His pace was flying; many of his followers were running. It seemed that he was going against the Wall. Dozens anticipated that course and skirting through short ways clambered up on the fortifications and clung there though menaced by the sentries until Seraiah appeared.
At a narrow point in the street that ended against the wall, Seraiah met that Jew who had become a maniac on the day Jerusalem attacked Titus. Without warning the maniac leaped up into an intensely rigid posture; his legs spread, his lean arms upstretched at painful tension, his mouth wide, his eyes dilated immensely in their hollow depths.
Seraiah passed him as if no man stood in his way. Instantly the maniac wheeled, as a huge spread-eagle wind-vane on its staff, and stood at gaze, the broad uninterrupted light of the beacon shining down on him and the mysterious man. The street ended short of the wall. About the base of the fortification was an open space, in which was planted a scaling-ladder.

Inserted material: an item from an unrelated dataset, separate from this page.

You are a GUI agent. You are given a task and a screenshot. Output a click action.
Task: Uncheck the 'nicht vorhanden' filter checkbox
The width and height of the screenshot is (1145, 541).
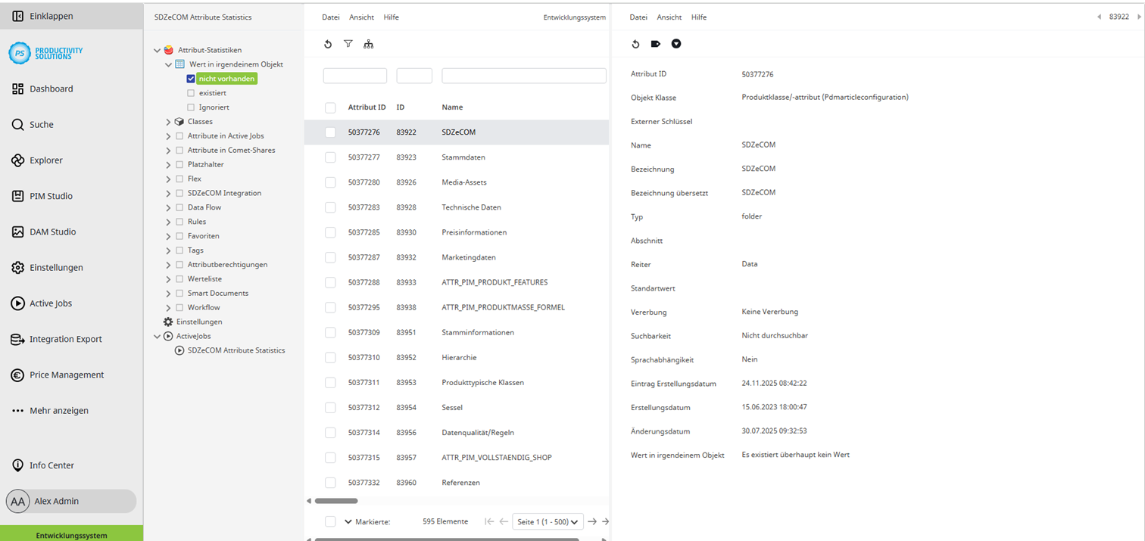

Seraiah climbed this, an infinitesimal detail on the great blank of blackened stone.
Hundreds, rushing upon the wall, though a goodly distance from the point at which the strange man had mounted, climbed it and beat off the sentries.

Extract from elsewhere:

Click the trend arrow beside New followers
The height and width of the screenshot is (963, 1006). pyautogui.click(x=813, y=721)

And the foremost who reached the top saw the Roman Tower directly opposite Seraiah shudder suddenly and sink in a roaring cloud of dust upon itself to the earth.
Instantly the maniac below broke the tense silence with a scream that was heard in the paralyzed Roman camp:
"It is He, the Deliverer! Come!"
Of the thousands of Jews that heard the madman's cry, every heart credited it. Hundreds melted away suddenly, as if stricken with terror at what they might see; other hundreds scrambled down from their places to run purposelessly, crying aimless things to the night over the city; yet others covered their faces with their arms and fell in their places, expecting the end of the world; and of the rest, the less imaginative, the more composed and the more curious, remained on the walls to see enacted a further miracle. Uproar had broken out instantly among the four stolid legions of Titus on the Assyrian bivouac. Lights flashed out everywhere; great running to and fro could be distinguished; rapid trumpet-calls and the prolonged roll of drums from company quarters to quarters were echoed back from Antonia and from Hippicus. The startled shouts of commanders; the nervous dropping of arms; the sharp excited response to roll-call; the sound of sentries challenging, the curt response by countersign, showed everywhere irregularities and the symptoms of panic in the immovable ranks of Titus.
Seraiah meanwhile had disappeared from his place as mysteriously as he had come.
Many of the Jews who remained on the wall believed that he had passed into the Roman camp and was troubling it. The fall of the tower, and the confusion it had wrought in the Roman camp, never occurred to them to have been fortuitous incidents with which Seraiah had nothing to do. Of the thousands that witnessed that miracle, most of them were convinced that the hour had come.